Start of DATA SUPPLIED

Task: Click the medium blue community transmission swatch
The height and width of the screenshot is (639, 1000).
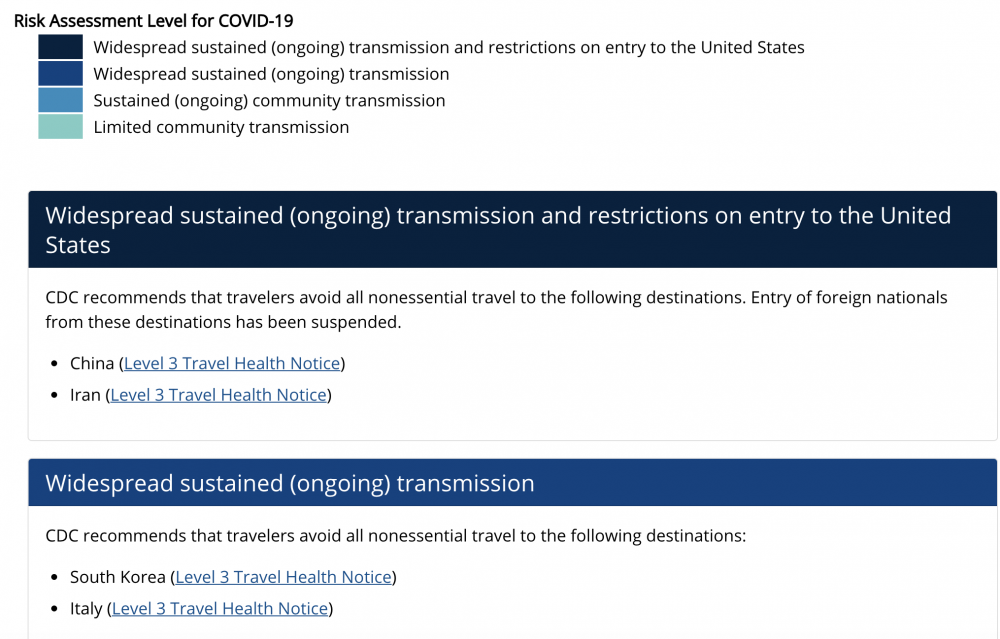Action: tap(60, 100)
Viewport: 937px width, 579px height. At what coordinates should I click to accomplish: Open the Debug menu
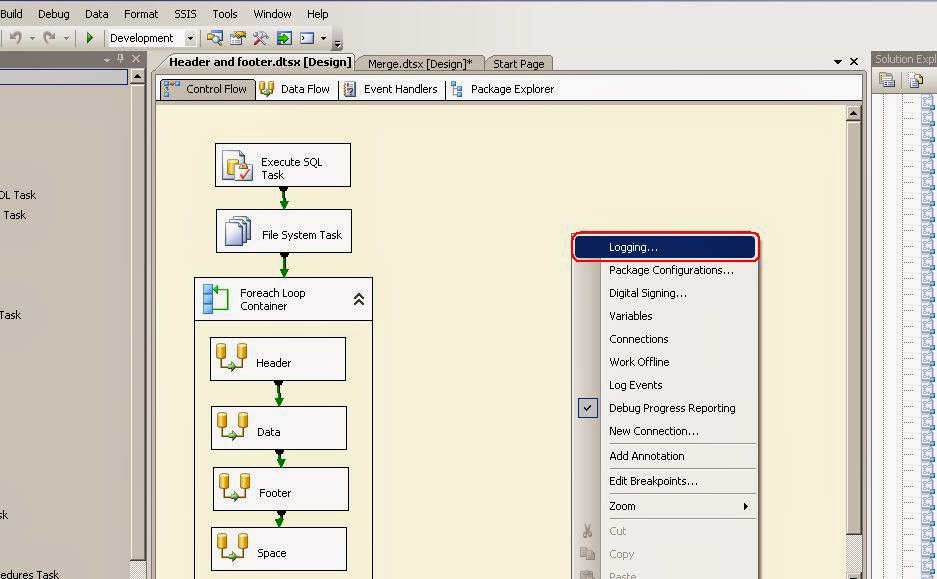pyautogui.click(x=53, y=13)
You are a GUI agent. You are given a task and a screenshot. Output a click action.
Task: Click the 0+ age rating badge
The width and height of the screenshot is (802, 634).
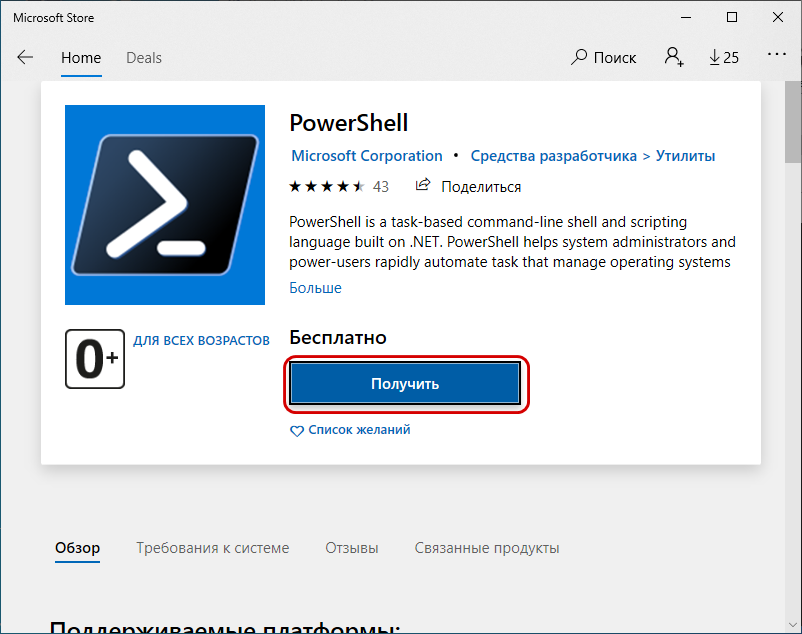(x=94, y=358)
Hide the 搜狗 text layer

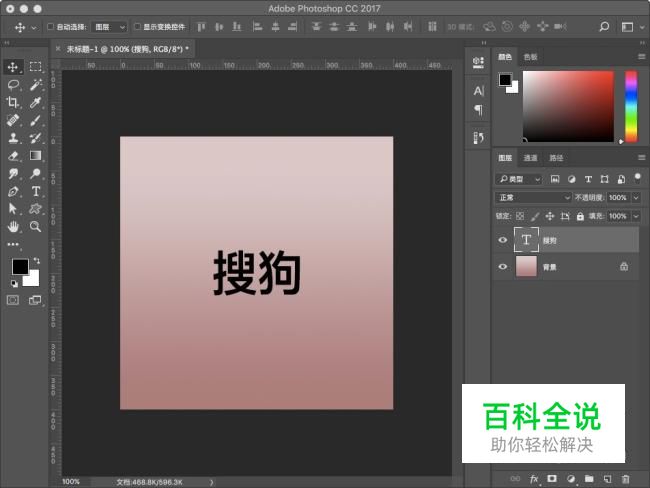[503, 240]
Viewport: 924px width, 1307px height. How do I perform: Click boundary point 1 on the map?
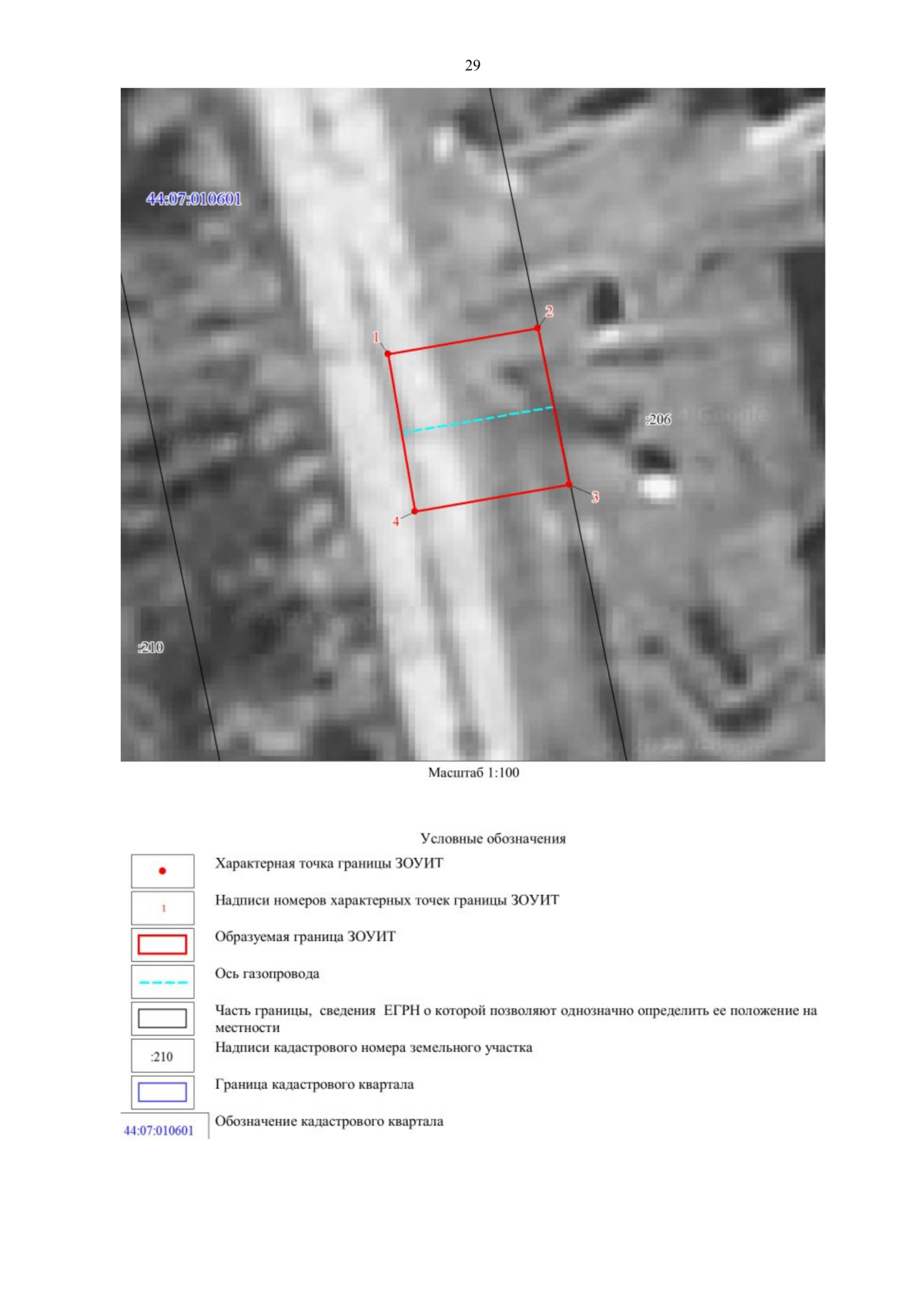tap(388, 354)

End of DATA SUPPLIED

■ **TASK GOAL**
Start with the line holding "Task: Click the 0+ age rating badge" and repeat exactly every line through the final line of the records above, but no pictures and nothing more.

■ **TASK RESULT**
Task: Click the 0+ age rating badge
The width and height of the screenshot is (802, 634).
(x=94, y=358)
Hide the 搜狗 text layer

[503, 240]
Viewport: 924px width, 1307px height. How do I perform: Click boundary point 1 on the map?
tap(388, 354)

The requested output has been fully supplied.